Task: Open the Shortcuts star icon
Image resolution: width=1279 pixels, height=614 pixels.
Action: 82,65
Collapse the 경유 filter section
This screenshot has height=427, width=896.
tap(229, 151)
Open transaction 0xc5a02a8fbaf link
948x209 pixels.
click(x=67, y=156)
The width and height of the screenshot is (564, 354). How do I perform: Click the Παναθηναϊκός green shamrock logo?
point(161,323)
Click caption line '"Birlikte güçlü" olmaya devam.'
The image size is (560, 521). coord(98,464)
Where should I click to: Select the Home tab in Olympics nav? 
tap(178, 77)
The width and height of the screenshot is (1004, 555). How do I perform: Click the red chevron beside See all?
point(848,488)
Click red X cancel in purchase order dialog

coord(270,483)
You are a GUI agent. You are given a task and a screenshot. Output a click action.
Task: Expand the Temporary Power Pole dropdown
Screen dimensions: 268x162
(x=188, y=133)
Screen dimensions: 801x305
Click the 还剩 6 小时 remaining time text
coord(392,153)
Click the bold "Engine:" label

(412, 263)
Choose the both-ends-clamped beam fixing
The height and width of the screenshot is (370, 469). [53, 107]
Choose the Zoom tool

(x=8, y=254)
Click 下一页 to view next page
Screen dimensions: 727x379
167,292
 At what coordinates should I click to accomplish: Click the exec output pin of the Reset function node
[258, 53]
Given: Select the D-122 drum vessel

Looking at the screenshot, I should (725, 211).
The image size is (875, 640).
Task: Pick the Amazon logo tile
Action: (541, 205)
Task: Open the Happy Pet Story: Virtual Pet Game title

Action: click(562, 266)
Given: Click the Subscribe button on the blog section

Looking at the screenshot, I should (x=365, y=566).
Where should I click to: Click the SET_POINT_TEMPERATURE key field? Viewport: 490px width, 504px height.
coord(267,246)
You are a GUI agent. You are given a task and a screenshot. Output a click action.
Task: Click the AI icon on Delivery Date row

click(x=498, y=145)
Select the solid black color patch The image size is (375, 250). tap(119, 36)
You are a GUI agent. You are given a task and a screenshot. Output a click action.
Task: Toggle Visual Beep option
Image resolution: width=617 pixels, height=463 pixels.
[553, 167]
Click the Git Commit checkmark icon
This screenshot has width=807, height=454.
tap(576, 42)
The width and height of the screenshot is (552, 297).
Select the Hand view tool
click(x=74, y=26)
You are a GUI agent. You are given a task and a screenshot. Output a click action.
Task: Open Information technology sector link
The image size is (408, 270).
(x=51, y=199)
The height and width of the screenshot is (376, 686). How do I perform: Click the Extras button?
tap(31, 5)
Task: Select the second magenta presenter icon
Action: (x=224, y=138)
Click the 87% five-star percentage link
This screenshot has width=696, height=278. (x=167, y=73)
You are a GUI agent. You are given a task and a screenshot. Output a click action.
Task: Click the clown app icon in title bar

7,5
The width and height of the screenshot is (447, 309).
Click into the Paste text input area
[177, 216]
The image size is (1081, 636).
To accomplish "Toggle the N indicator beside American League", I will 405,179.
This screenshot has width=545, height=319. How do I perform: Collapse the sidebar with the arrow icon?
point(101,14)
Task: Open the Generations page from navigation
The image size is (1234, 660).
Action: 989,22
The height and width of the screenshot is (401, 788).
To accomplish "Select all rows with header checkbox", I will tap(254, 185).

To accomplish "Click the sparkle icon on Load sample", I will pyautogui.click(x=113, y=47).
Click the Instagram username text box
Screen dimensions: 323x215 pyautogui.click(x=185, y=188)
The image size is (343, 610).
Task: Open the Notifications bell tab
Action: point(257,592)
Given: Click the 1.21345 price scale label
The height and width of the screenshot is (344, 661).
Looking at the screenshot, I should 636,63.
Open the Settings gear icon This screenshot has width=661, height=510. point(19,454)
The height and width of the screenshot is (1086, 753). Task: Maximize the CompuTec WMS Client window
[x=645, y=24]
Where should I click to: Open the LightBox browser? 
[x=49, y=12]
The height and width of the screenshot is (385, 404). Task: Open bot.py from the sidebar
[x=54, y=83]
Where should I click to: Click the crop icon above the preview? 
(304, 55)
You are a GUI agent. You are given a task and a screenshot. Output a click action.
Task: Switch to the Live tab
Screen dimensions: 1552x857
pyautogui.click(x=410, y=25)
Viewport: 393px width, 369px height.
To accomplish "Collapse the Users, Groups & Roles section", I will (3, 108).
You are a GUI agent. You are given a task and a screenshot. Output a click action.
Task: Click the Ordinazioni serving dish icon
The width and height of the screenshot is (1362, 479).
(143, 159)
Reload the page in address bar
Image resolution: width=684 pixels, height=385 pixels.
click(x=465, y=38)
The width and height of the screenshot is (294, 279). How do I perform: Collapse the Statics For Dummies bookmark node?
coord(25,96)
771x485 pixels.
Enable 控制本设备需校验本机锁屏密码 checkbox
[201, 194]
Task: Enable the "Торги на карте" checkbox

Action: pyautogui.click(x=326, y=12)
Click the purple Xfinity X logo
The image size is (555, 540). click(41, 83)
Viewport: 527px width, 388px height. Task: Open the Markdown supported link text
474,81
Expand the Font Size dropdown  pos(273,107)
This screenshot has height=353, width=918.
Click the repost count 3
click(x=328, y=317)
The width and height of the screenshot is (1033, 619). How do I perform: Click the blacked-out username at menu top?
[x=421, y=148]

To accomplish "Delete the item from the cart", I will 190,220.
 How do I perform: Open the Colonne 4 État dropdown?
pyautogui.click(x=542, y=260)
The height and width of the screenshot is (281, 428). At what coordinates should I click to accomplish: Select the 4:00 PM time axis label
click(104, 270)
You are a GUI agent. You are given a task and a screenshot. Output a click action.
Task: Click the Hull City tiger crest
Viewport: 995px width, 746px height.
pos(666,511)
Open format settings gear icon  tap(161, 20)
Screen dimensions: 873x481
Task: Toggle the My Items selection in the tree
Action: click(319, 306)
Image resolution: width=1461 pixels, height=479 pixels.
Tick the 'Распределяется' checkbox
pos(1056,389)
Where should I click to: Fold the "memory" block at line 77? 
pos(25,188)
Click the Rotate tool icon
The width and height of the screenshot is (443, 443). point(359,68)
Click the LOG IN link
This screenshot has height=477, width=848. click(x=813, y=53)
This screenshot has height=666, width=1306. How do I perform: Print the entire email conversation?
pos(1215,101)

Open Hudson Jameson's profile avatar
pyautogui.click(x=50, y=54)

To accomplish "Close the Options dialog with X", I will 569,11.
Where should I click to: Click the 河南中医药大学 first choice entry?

○ ○ ○

Task statement: Every line in the data that holds "Expand" should be copied out.

The answer:
Task: Expand the Temporary Power Pole dropdown
Expand the Font Size dropdown  pos(273,107)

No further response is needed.